═════ RECORD EXTRACTS ═════

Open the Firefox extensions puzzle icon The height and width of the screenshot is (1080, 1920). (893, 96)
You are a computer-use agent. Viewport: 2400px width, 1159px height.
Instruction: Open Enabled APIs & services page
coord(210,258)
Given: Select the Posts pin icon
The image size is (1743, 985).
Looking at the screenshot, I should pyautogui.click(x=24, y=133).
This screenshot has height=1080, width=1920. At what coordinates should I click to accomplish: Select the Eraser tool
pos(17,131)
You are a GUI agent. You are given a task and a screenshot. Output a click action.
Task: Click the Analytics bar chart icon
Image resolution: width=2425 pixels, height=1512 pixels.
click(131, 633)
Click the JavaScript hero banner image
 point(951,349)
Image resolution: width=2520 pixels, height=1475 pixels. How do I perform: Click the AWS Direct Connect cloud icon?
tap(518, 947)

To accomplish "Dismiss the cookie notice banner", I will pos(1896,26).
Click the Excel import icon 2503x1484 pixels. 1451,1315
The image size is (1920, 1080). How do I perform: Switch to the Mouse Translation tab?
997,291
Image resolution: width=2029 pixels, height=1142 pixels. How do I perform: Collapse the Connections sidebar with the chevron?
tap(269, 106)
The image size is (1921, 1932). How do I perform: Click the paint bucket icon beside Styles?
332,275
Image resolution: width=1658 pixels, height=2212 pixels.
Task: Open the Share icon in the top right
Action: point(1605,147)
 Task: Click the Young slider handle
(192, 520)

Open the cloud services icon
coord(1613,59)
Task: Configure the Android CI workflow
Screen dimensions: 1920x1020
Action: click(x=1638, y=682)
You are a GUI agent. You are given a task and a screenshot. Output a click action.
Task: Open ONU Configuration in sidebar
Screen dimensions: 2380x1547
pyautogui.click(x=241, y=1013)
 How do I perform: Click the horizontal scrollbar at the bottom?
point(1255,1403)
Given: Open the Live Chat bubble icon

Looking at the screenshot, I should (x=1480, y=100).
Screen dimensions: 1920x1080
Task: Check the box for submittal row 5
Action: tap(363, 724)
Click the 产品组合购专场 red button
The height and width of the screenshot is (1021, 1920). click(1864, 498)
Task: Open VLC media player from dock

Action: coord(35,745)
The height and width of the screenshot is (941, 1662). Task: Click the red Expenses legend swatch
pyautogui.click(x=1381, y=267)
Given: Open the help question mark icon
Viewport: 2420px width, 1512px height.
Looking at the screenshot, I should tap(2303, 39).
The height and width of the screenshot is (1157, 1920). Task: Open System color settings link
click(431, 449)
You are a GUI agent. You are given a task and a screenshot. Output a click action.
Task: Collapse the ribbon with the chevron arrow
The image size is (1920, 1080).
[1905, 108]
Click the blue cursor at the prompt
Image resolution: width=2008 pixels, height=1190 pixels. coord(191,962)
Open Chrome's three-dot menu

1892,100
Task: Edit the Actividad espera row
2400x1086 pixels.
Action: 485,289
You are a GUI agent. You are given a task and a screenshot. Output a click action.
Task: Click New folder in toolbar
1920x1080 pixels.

═════

**YOUR ASSIGNMENT:** Reproduce all the records precisely.

**EXERCISE RESPONSE:**
Open the Firefox extensions puzzle icon The height and width of the screenshot is (1080, 1920). (893, 96)
You are a computer-use agent. Viewport: 2400px width, 1159px height.
Instruction: Open Enabled APIs & services page
coord(210,258)
Given: Select the Posts pin icon
The image size is (1743, 985).
Looking at the screenshot, I should pyautogui.click(x=24, y=133).
This screenshot has height=1080, width=1920. At what coordinates should I click to accomplish: Select the Eraser tool
pos(17,131)
You are a GUI agent. You are given a task and a screenshot. Output a click action.
Task: Click the Analytics bar chart icon
Image resolution: width=2425 pixels, height=1512 pixels.
click(131, 633)
Click the JavaScript hero banner image
 point(951,349)
Image resolution: width=2520 pixels, height=1475 pixels. How do I perform: Click the AWS Direct Connect cloud icon?
tap(518, 947)

To accomplish "Dismiss the cookie notice banner", I will pos(1896,26).
Click the Excel import icon 2503x1484 pixels. 1451,1315
The image size is (1920, 1080). How do I perform: Switch to the Mouse Translation tab?
997,291
Image resolution: width=2029 pixels, height=1142 pixels. How do I perform: Collapse the Connections sidebar with the chevron?
tap(269, 106)
The image size is (1921, 1932). How do I perform: Click the paint bucket icon beside Styles?
332,275
Image resolution: width=1658 pixels, height=2212 pixels.
Task: Open the Share icon in the top right
Action: point(1605,147)
 Task: Click the Young slider handle
(192, 520)

Open the cloud services icon
coord(1613,59)
Task: Configure the Android CI workflow
Screen dimensions: 1920x1020
Action: click(x=1638, y=682)
You are a GUI agent. You are given a task and a screenshot. Output a click action.
Task: Open ONU Configuration in sidebar
Screen dimensions: 2380x1547
pyautogui.click(x=241, y=1013)
 How do I perform: Click the horizontal scrollbar at the bottom?
point(1255,1403)
Given: Open the Live Chat bubble icon

Looking at the screenshot, I should (x=1480, y=100).
Screen dimensions: 1920x1080
Task: Check the box for submittal row 5
Action: tap(363, 724)
Click the 产品组合购专场 red button
The height and width of the screenshot is (1021, 1920). click(1864, 498)
Task: Open VLC media player from dock

Action: coord(35,745)
The height and width of the screenshot is (941, 1662). Task: Click the red Expenses legend swatch
pyautogui.click(x=1381, y=267)
Given: Open the help question mark icon
Viewport: 2420px width, 1512px height.
Looking at the screenshot, I should tap(2303, 39).
The height and width of the screenshot is (1157, 1920). Task: Open System color settings link
click(431, 449)
You are a GUI agent. You are given a task and a screenshot. Output a click action.
Task: Collapse the ribbon with the chevron arrow
The image size is (1920, 1080).
[1905, 108]
Click the blue cursor at the prompt
Image resolution: width=2008 pixels, height=1190 pixels. coord(191,962)
Open Chrome's three-dot menu

1892,100
Task: Edit the Actividad espera row
2400x1086 pixels.
Action: 485,289
You are a GUI agent. You are given a task and a screenshot. Output a click action.
Task: Click New folder in toolbar
1920x1080 pixels.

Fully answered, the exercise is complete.